The story follows Sahar, who has been in love with her best friend, Nasrin, since forever. Homosexuality is illegal in Iran, but getting a sex change is not. So Sahar considers a sex change as her opportunity to be with Nasrin, even though she does not truly feel like she's in the wrong body.
The information about attitudes and experiences of transgender people in Iran is the most interesting part of the book, and probably its most redeemable. My favorite scenes were those in which Sahar attended a support group for trans people who were in various stages of transition. However, the agony of such a decision -- to change yourself or to lose the girl you love -- just did not come through in these pages. There are a few reasons for this. To be blunt, one is that the book just isn't that well written. There is so much "telling" rather than showing ("I felt confused," "She was spoiled," "He always came out fine," etc.), and Sahar's narrative voice came across as unnecessarily flip and careless. And even though the book was published by a major imprint, it was riddled with typos as well. All in all, it felt as if Algonquin was in such a rush to get this novel perspective out that it didn't stop to make sure the quality was worth such fanfare.

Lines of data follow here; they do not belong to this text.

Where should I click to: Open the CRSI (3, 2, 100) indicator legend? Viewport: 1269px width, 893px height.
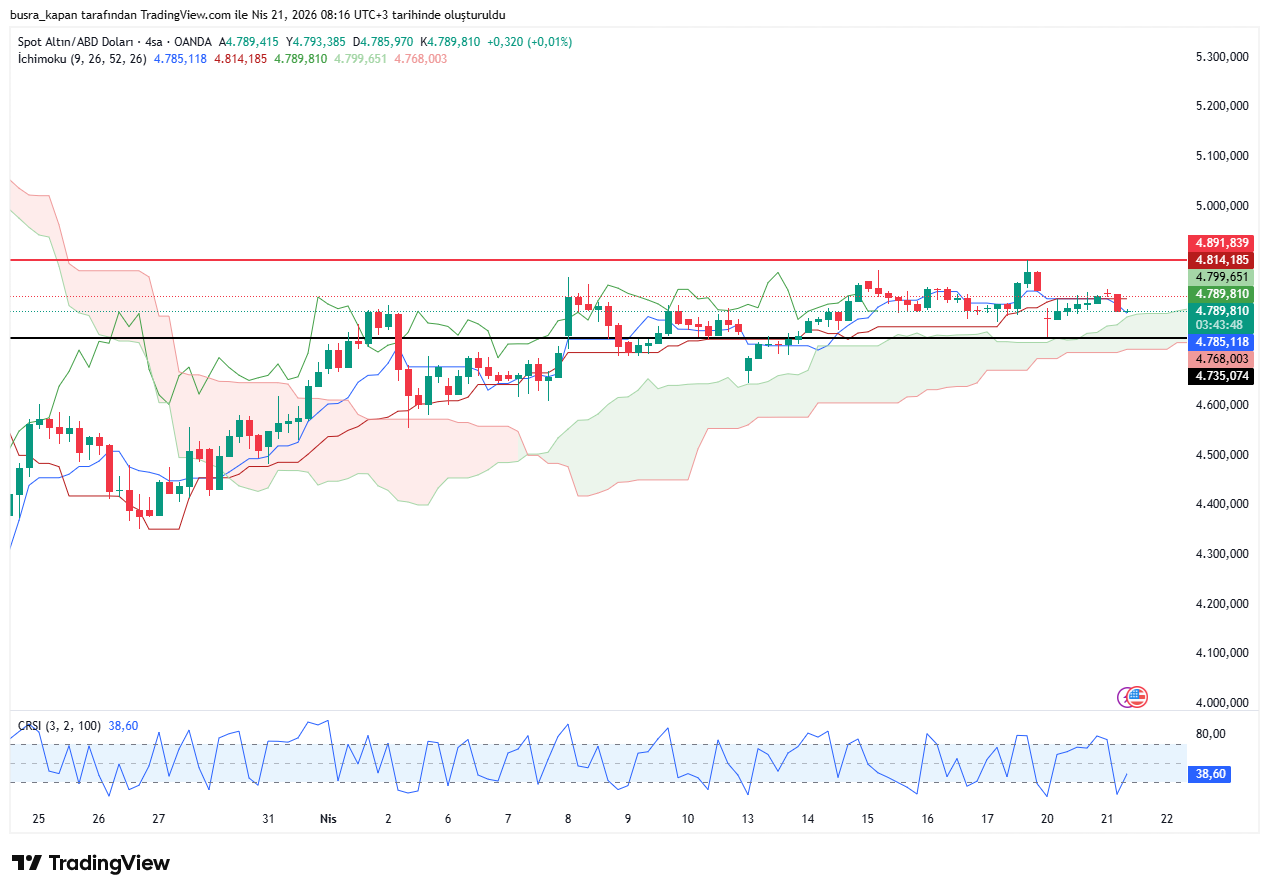pos(59,726)
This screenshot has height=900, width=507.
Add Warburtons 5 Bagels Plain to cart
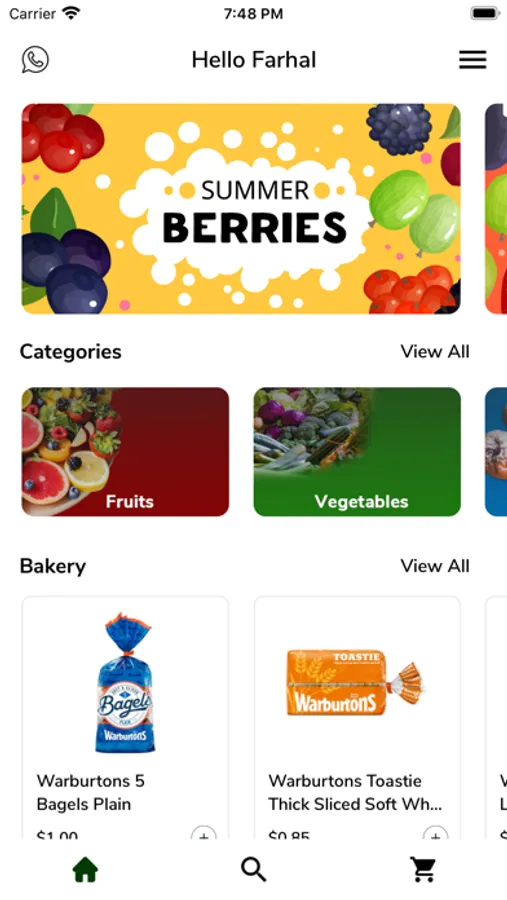click(x=203, y=833)
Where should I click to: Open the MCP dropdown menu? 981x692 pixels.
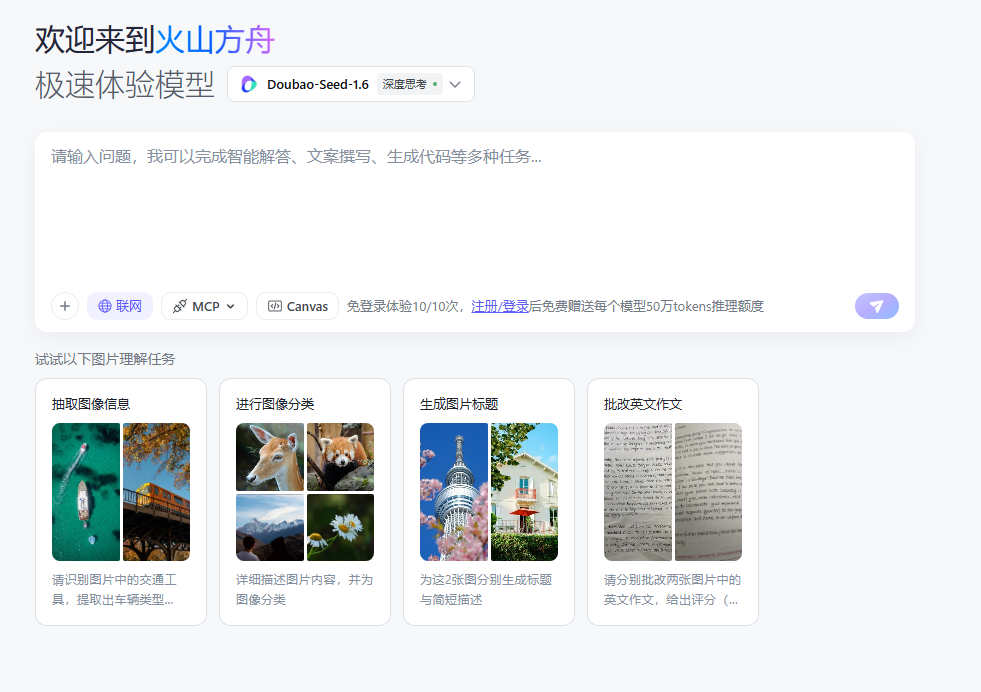click(204, 306)

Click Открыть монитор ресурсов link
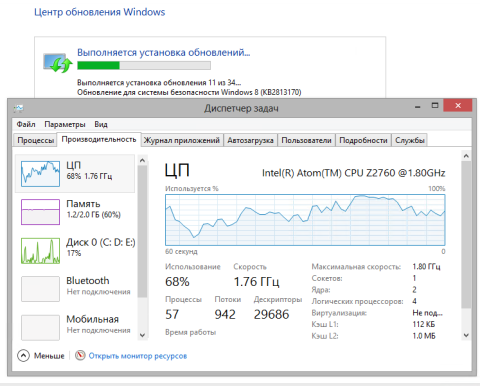(x=138, y=356)
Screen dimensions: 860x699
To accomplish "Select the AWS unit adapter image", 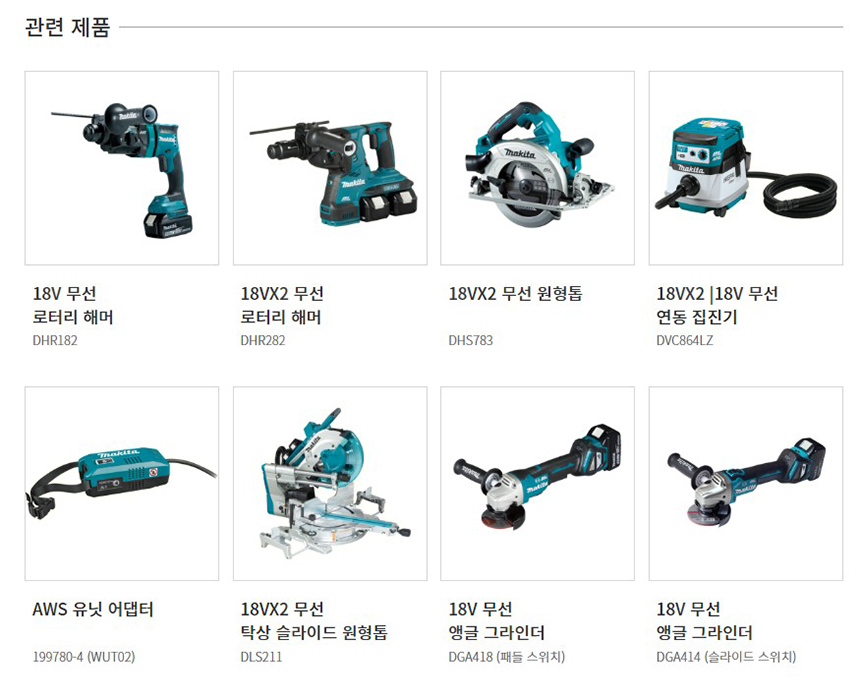I will tap(122, 483).
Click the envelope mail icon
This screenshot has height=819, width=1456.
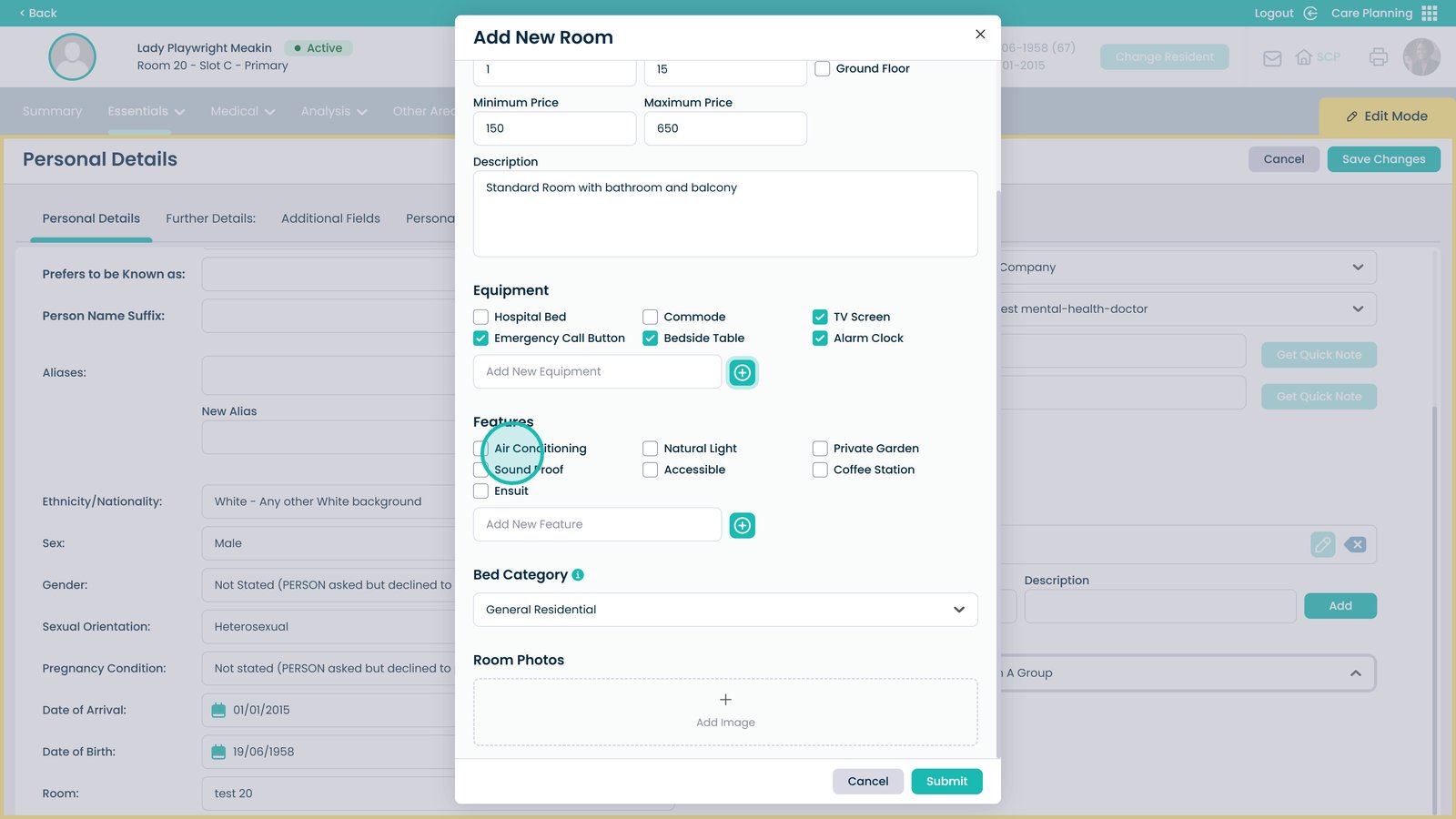tap(1272, 58)
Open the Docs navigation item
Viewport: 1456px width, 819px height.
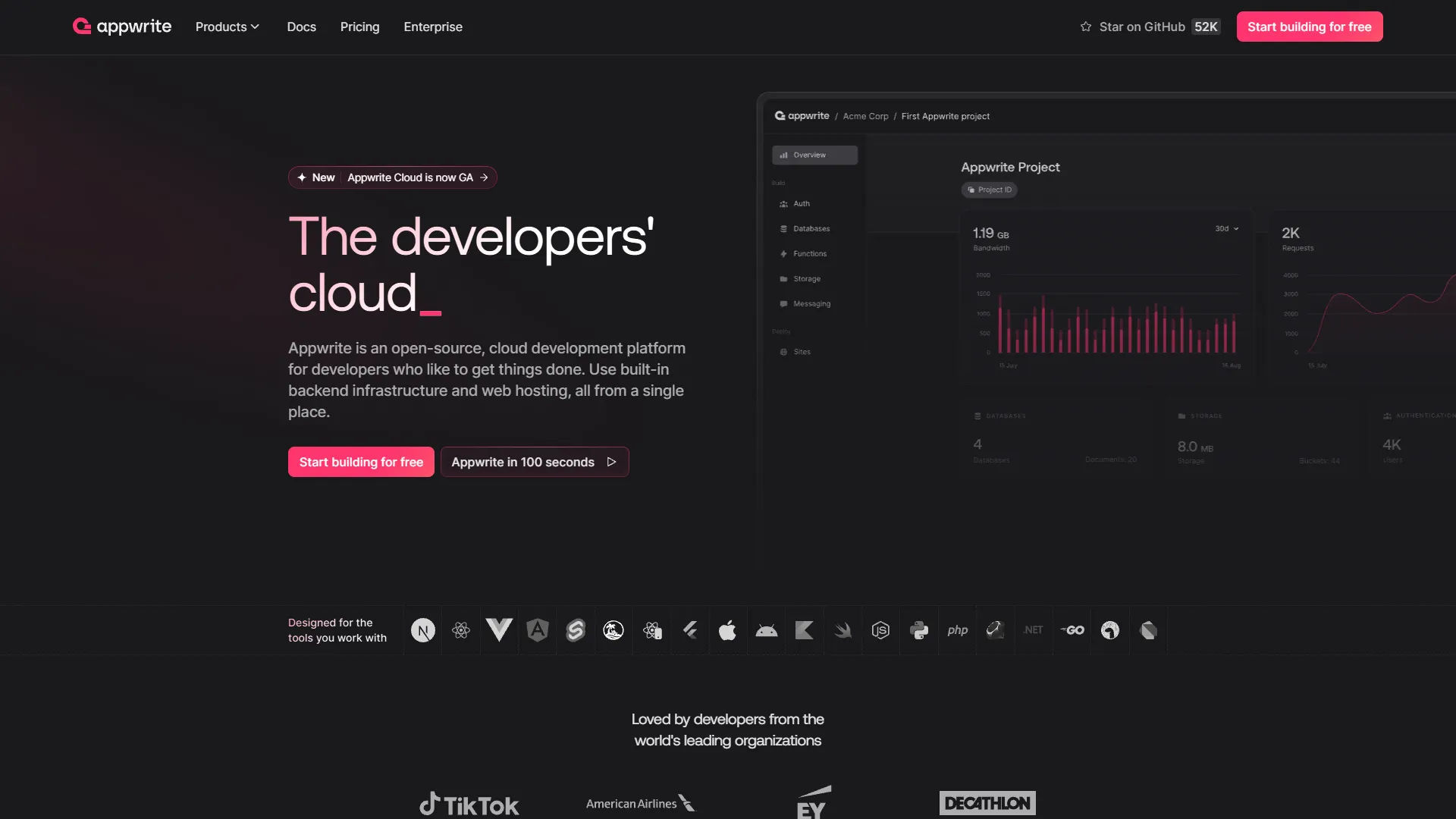(x=301, y=27)
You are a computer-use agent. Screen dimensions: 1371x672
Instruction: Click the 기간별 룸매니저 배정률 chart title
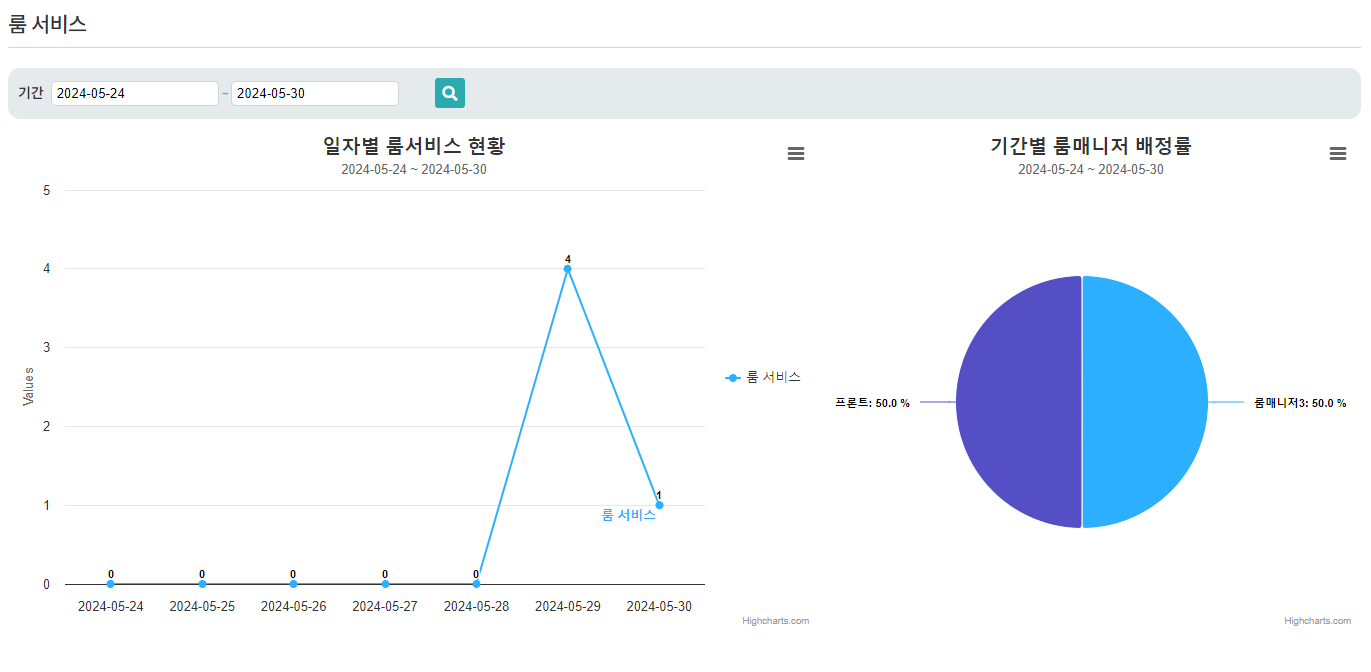(x=1090, y=146)
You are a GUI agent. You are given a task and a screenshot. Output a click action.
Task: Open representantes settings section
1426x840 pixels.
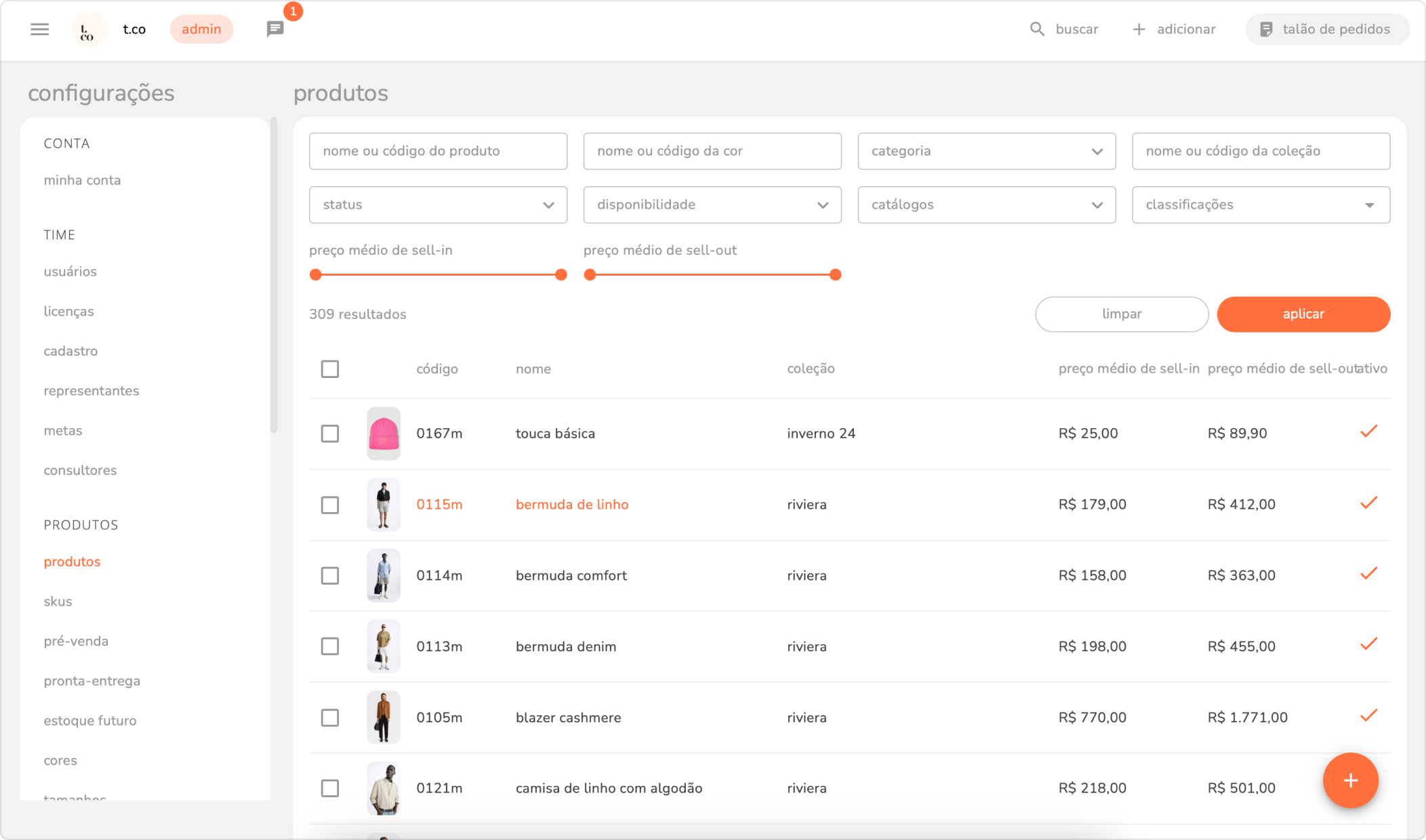[x=91, y=391]
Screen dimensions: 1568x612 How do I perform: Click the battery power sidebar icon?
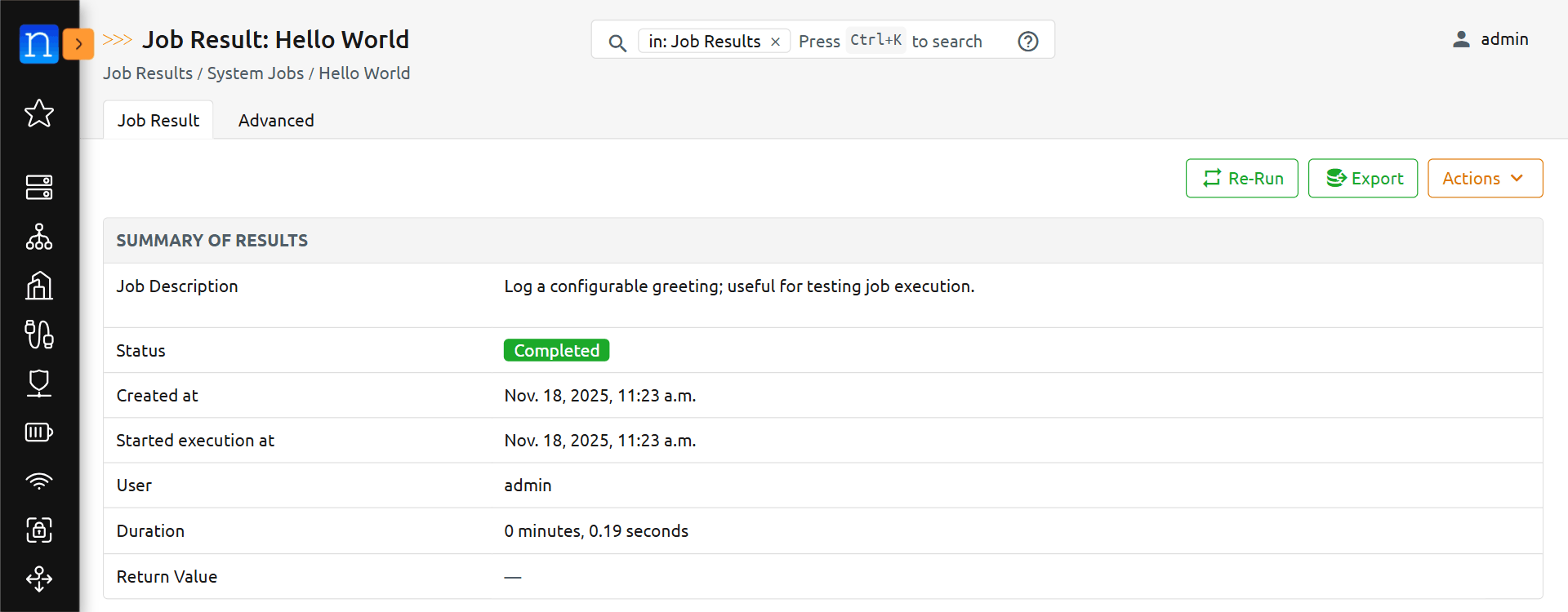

The other reason I never connected with the agony of Sahar's decision is that it was hard for me to really believe in her love story with Nasrin. Although they've known each other their whole lives, their relationship seems to be mainly physical. What's more, Sahar even seems contemptuous of Nasrin, remarking on how "spoiled" she is and how she always wants to be the center of attention. Sahar seems to want to be with Nasrin so she can continue to pamper her and let her lead the sheltered, easy life to which she has become accustomed, so it's hard to ever see these two girls having a relationship of equals. And it's hard to see what Sahar sees in Nasrin beyond the superficial. If Sahar views Nasrin with such contempt at this point in the relationship, it does not seem at all worth it to risk all she would if they were to be together.
Quality-wise, I felt that this was a two-star book. But I gave it three because it held my interest, and because it fills a gap in the market. I hope it is a precursor to other books that fill that gap with more artistry and grace.